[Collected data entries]
- Opening Delimiter -
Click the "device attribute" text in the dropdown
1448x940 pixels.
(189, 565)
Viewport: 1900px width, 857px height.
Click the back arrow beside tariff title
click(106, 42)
- Closing Delimiter -
▸ Assignment:
What is needed is a word-for-word restatement of every line from the one with "Viewport: 1900px width, 857px height." to the end of the entries above.

▸ Written response:
Viewport: 1900px width, 857px height.
Click the back arrow beside tariff title
click(106, 42)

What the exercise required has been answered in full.